Quick Thoughts About Ginsburg

(AP Photo/Caron Creighton)

It is being reported that Ruth Bader Ginsburg is being treated for a recurrence of liver cancer.  This is incorrect, and the reporters who are saying that don’t understand how cancer works.  I’m not insulting them, cancer is an odd beast, and Ginsburg’s statement intentionally obfuscates the issue.

Statement from Justice Ruth Bader Ginsburg:

On May 19, I began a course of chemotherapy (gemcitabine) to treat a recurrence of cancer. A periodic scan in February followed by a biopsy revealed lesions on my liver. My recent hospitalizations to remove gall stones and treat an infection were unrelated to this recurrence.

Immunotherapy first essayed proved unsuccessful. The chemotherapy course, however, is yielding positive results. Satisfied that my treatment course is now clear, I am providing this information.

My most recent scan on July 7 indicated significant reduction of the liver lesions and no new disease. I am tolerating chemotherapy well and am encouraged by the success of my current treatment.  I will continue bi-weekly chemotherapy to keep my cancer at bay, and am able to maintain an active daily routine. Throughout, I have kept up with opinion writing and all other Court work.

I have often said I would remain a member of the Court as long as I can do the job full steam. I remain fully able to do that.

----------

- USING THE INFORMATION:
1. Change the passage of the post about Ginsburg starting with "Immunotherapy first essayed" and going on through "providing this information.", putting "ineffective" in place of "unsuccessful".
2. Answer these questions from the post about Ginsburg:
(a) Which chemotherapy drug does the statement name?
(b) On what date was the most recent scan?
(c) What were the recent hospitalizations meant to remove?
The rows that come after the post are not needed here.

Saved data entries
----------

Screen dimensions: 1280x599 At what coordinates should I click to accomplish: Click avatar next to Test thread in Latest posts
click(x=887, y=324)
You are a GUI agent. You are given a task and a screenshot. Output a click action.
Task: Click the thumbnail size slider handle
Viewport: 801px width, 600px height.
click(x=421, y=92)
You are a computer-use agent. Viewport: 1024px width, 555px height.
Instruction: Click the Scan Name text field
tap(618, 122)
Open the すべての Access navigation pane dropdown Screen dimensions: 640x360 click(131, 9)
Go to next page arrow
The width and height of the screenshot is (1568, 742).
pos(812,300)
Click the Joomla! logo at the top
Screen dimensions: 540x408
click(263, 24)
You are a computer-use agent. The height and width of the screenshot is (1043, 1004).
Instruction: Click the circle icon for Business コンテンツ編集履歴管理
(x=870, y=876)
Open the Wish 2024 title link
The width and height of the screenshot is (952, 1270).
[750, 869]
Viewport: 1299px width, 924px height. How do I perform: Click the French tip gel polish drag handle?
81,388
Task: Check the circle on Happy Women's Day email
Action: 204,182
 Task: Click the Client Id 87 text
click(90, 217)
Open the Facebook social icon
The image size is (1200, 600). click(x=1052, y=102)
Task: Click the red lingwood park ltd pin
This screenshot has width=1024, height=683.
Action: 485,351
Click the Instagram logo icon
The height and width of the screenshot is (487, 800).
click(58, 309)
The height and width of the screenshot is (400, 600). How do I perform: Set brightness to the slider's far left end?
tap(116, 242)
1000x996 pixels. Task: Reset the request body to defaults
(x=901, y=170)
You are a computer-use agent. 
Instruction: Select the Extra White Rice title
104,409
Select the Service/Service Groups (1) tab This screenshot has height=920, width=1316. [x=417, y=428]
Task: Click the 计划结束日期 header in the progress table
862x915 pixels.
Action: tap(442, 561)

----------

- ANSWERS PROVIDED:
1.
Immunotherapy first essayed proved ineffective. The chemotherapy course, however, is yielding positive results. Satisfied that my treatment course is now clear, I am providing this information.

2.
(a) Gemcitabine.
(b) July 7.
(c) Gall stones.